SEAT is currently Volkswagen's most unprofitable brand and analysts predict it will be difficult to turn around, particularly with Greece’s fiscal crisis affecting the Spanish economy, but CEO James Muir, has faith in SEAT and is willing to give the company one last chance.
“This is the last attempt for SEAT as a brand, it would not be sensible to view things differently. If one would want to get rid of SEAT, one would have to give the other party money to take it,” CEO James Muir told Automotive News.
SEAT's first-quarter operating loss of US$139 million doubled Volkswagens other unprofitable units, Bentley and commercial vehicles.
Sales of Ibiza, which traditionally makes up 56 per cent of SEAT's sales, as well as Alhambra minivan fell 8.5 per cent to 337,000 units last year on the back of an overall 21 percent car sales slump for Spain in 2009.

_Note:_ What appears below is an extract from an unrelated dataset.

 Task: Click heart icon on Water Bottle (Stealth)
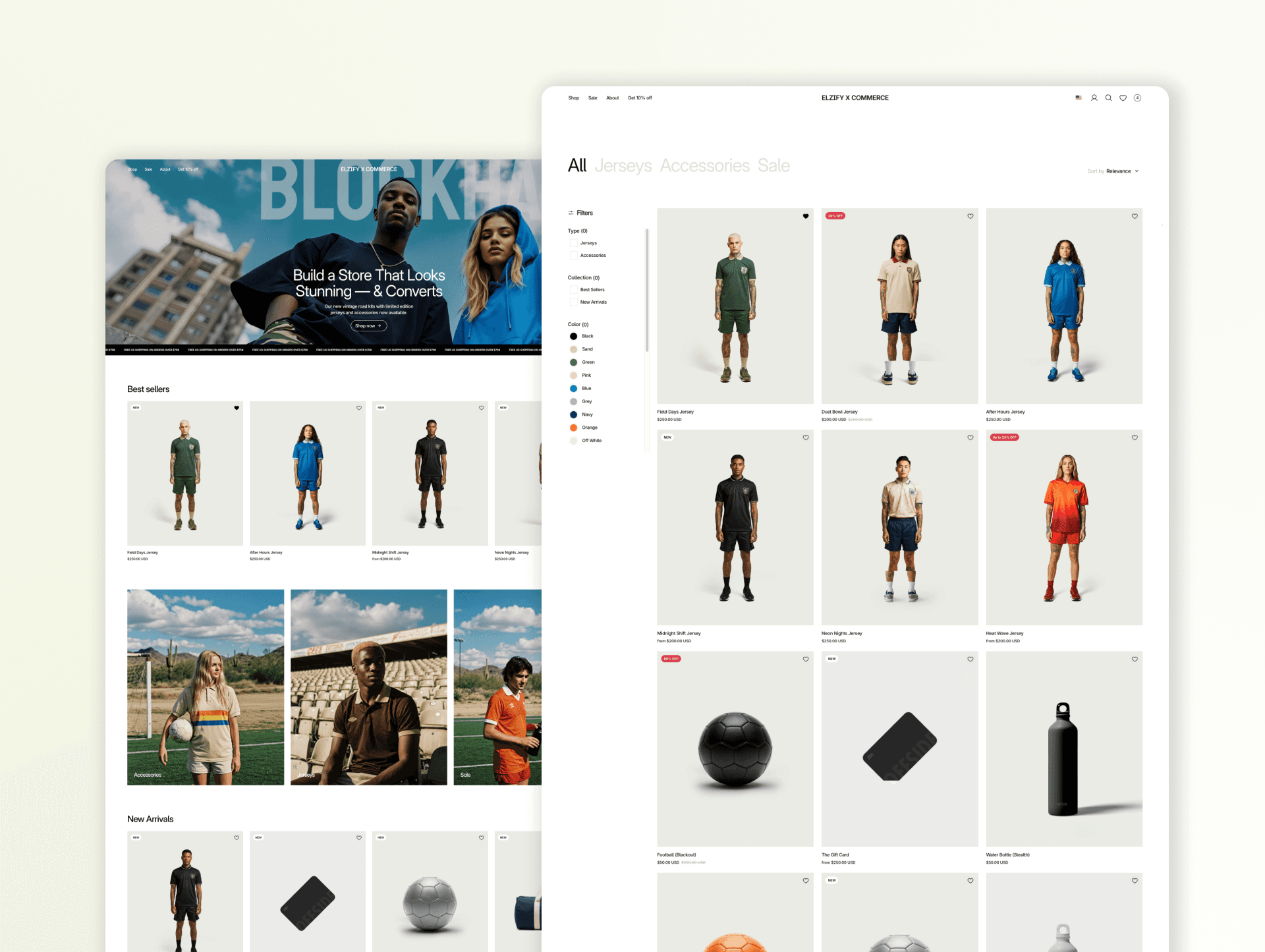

With Spain’s economic woes rising, SEAT's proposed turnabout could hamper VW’s plans to surpass Toyota to become the largest automaker by 2018, if the economic situation does not improve.
Volkswagen, which also owns Audi and Skoda, aims to double SEAT's sales to 800,000 vehicles. Muir acknowledges that it will take more than cost cutting to revive the SEAT brand at Volkswagen.
“Our clear focus over the next three years will be to improve utilisation. One cannot solely rely on cost reductions to make Seat profitable,” says James Muir.
Volkswagen Australia has previously said there are currently no plans to bring SEAT down under.